With the offloading done, Morgan wandered the open street markets near the wharf. The carcasses of abandoned boards and boxes from the day before were now tables that displayed wares to be exchanged, bartered, or sold. In all the ports, the bazaars offered local foods and goods, legitimate or stolen—and always drugs.

In Berbera one of those offerings was khat. Flown in daily from Ethiopia, eager customers would swarm the tarmac to be first in line to buy a bundle of the slender purple and green stalks. What those peddlers didn’t sell they’d chew to add to their own tombstone-eyed euphoria. Watching the locals grind the plants with decaying teeth, oozing olive saliva, reminded Morgan of goats frozen in place, contently munching cud. He declined offers to indulge and headed back to the ship, waiting on the dock near the gangway.

Belching filthy exhaust, four semitrailer trucks pushed through the tumult and stopped abreast of each other near the freighter’s stern. The air horn of the first truck drew Morgan’s attention to Arwan’s face as it stuck out the passenger’s window. Peppered with his usual sacrilegious profanity, he shouted at the crew to quickly get their asses down to the quay.

Using his stick to support him, Jamil dropped from the second cab and waved Morgan over. “Two bundles of khat in my truck. Take them aboard,” he shouted over the noise, adding the hasty explanation, “gifts for friends in Yemen tomorrow.”

Morgan hid his frown as he removed the huge burlap bags. Backtracking north was an unscheduled change in the itinerary, which would delay even more his arrival in Pakistan. That worried him. The BMW had been at the airport for almost two months. The pilfered license plate would only slow the authorities so long. Eventually the car would be considered abandoned and impounded—and searched. They would find the box.

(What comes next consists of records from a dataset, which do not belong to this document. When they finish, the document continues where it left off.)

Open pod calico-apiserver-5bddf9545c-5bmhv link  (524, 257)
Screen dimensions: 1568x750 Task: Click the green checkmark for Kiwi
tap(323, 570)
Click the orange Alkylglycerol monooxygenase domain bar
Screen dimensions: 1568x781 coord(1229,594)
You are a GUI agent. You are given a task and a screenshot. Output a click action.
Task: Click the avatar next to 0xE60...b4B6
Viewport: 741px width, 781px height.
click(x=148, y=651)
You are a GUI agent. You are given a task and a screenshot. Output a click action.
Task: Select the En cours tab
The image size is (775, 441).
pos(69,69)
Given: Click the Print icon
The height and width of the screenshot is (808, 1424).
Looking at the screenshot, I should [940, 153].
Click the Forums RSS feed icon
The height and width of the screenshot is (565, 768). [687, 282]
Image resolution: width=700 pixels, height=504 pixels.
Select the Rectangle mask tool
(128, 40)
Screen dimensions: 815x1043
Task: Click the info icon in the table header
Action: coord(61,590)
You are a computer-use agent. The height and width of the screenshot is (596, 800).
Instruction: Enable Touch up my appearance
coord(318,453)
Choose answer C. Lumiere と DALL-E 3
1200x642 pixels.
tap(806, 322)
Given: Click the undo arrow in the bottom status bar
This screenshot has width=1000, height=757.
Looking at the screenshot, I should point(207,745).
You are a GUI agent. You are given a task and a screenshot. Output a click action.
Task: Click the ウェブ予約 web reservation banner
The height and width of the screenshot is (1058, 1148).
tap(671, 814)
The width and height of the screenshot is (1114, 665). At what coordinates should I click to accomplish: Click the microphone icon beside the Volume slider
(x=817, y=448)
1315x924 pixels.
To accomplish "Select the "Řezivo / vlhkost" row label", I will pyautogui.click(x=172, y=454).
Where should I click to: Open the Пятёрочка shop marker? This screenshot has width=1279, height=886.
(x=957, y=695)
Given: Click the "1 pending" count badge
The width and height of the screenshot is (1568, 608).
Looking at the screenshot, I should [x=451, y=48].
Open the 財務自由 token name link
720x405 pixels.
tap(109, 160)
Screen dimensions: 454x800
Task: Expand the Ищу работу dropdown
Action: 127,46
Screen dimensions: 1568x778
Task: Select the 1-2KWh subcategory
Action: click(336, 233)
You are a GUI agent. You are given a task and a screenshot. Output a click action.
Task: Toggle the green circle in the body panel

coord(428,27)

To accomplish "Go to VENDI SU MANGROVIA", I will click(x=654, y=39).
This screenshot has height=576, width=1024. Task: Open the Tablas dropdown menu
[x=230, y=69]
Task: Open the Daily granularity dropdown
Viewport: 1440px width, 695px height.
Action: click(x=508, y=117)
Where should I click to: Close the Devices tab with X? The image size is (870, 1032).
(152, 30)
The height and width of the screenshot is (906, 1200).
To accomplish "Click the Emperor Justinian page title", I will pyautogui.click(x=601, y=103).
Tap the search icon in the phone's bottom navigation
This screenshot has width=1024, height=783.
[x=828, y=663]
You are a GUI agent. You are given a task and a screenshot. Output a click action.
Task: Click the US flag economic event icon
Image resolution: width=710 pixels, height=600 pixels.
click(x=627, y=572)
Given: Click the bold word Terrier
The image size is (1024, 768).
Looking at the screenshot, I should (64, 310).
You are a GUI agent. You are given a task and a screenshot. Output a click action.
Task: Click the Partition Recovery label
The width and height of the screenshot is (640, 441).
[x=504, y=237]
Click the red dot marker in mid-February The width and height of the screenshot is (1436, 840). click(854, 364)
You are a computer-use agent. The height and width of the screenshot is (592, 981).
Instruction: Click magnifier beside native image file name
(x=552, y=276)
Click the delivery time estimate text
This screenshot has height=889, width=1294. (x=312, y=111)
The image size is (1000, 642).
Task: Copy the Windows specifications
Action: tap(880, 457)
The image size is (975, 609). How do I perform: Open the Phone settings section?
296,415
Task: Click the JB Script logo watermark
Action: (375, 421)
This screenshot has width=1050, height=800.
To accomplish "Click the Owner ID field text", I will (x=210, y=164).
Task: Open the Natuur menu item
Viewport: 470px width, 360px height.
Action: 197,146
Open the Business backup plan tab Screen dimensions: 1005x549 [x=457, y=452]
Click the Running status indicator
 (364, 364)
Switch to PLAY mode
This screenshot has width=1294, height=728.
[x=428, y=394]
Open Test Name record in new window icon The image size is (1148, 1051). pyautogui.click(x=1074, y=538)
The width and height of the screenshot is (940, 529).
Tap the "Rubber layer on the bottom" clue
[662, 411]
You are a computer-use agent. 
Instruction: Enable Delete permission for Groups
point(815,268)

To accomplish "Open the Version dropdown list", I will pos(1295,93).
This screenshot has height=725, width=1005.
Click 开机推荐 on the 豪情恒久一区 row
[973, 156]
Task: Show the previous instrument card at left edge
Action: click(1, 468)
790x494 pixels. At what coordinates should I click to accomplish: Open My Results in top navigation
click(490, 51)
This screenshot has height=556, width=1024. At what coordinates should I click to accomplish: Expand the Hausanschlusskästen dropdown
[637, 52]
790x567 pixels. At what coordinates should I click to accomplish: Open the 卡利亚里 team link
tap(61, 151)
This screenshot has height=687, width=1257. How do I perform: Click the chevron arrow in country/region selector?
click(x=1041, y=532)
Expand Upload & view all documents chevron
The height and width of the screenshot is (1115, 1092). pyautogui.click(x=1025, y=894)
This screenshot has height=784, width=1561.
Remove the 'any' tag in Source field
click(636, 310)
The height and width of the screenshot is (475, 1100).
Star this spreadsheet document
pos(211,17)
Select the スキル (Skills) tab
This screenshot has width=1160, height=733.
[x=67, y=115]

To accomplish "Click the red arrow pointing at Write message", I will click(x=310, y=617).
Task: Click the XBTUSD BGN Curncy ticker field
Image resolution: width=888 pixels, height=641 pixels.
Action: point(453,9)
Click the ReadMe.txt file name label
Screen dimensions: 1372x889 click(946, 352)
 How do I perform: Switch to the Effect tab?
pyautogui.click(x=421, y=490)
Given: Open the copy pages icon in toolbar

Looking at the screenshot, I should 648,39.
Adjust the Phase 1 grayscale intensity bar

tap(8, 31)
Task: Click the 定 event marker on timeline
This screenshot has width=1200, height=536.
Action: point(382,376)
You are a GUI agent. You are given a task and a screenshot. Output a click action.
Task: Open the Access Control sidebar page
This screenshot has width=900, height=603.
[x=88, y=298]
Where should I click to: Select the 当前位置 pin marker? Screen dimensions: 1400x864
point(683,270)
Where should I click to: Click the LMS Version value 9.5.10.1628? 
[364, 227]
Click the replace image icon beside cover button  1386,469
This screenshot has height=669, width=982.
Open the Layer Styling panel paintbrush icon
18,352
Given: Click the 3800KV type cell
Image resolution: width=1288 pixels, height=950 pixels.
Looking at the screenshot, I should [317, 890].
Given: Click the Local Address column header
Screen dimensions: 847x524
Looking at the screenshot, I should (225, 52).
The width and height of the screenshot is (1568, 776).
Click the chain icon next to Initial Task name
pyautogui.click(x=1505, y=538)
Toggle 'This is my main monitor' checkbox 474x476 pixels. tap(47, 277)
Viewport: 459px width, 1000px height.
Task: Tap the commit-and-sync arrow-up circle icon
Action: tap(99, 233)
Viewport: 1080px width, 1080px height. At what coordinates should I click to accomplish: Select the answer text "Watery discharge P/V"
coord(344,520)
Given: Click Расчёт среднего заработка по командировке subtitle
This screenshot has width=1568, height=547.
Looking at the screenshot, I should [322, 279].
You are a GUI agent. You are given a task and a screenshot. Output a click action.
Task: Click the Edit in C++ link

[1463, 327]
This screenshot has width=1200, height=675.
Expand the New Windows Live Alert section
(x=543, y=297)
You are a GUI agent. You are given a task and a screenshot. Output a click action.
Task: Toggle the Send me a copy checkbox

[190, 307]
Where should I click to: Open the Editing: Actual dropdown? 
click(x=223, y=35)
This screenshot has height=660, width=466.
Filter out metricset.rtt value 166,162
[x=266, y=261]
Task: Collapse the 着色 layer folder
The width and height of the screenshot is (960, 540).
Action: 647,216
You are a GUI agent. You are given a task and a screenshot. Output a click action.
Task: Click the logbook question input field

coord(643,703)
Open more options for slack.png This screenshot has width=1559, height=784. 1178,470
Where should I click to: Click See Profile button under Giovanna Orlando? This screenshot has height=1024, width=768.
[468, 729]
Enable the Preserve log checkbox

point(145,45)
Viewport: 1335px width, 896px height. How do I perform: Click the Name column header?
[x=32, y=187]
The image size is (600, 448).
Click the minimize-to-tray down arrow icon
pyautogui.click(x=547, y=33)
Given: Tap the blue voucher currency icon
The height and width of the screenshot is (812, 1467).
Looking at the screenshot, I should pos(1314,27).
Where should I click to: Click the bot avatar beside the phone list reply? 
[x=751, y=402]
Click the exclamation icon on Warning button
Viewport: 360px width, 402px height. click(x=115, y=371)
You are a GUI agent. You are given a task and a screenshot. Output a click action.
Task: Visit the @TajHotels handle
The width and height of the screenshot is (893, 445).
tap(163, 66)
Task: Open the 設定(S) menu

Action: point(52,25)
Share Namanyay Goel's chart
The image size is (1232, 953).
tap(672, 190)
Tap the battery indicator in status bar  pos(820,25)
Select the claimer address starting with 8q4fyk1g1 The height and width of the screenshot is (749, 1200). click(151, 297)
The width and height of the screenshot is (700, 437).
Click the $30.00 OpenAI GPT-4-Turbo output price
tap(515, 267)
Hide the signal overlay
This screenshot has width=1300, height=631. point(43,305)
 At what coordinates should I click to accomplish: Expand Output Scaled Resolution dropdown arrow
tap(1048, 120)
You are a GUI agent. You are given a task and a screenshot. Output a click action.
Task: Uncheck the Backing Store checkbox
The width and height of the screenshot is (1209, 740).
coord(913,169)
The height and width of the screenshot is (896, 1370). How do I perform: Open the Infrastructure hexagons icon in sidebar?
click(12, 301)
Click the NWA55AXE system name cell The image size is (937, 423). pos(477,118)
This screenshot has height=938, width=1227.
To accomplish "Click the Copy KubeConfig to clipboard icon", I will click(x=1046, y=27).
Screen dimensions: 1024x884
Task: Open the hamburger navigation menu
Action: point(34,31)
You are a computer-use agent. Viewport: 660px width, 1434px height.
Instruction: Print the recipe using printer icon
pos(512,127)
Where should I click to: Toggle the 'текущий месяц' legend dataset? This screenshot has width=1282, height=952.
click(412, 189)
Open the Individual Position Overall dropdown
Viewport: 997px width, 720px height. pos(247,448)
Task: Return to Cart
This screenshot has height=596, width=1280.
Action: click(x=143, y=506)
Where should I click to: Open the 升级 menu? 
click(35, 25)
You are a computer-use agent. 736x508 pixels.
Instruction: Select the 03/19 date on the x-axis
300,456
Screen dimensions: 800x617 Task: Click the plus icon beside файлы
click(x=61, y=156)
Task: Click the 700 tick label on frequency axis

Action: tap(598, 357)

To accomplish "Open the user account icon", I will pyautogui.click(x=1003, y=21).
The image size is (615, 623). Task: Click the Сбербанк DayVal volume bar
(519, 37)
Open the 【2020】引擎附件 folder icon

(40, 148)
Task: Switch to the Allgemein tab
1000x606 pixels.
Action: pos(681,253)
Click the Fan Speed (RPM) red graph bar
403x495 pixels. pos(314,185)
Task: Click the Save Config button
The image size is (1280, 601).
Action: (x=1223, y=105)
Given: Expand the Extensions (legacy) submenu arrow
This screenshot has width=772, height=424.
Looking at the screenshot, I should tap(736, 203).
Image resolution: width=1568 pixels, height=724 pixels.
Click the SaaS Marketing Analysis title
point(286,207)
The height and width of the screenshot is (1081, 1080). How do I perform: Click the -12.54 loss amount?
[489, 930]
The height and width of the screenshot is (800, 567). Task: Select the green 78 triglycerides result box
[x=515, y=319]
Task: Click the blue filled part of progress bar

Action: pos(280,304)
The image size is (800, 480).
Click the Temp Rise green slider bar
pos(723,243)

The Pruitts would be contacted and at some point hopefully receive its contents. Given Jon’s placid but persistent temperament, he would do what Janie had tried and failed to do and doggedly search for him. In time Interpol could be alerted.

Morgan needed to get off the
Sagar
.

He carried the bundles into a storage room then climbed to the freighter’s bridge deck. In the drenching humidity, his arms resting on the railing, Morgan saw Jamil point his deverish stick at each truck, apply a numerical sequence for unloading acknowledged by the drivers with nods seen through the windshields, then limp a dozen yards farther in front of the truck cabs. While holding his stick like a conductor’s baton preparing to cue an orchestra, Jamil stood in the shade under a shanty roof and monitored his wristwatch, waiting by Morgan’s estimate at least two minutes.

The spear tip dramatically reached and pointed at the truck instructed to move first. It pulled forward alongside the freighter. The
Sagar
’s huge crane turned and began lowering its heavy cables.

Arwan came up to the bridge, passing Morgan without acknowledging his existence. Through the window Morgan saw him holding beer bottles in each hand. At first he was amazed that Jamil and Arwan hadn’t killed each other during their road trip but the explanation had to be within the large brick-colored containers being lifted to the freighter’s deck. Morgan continued to study the on-loading symphony.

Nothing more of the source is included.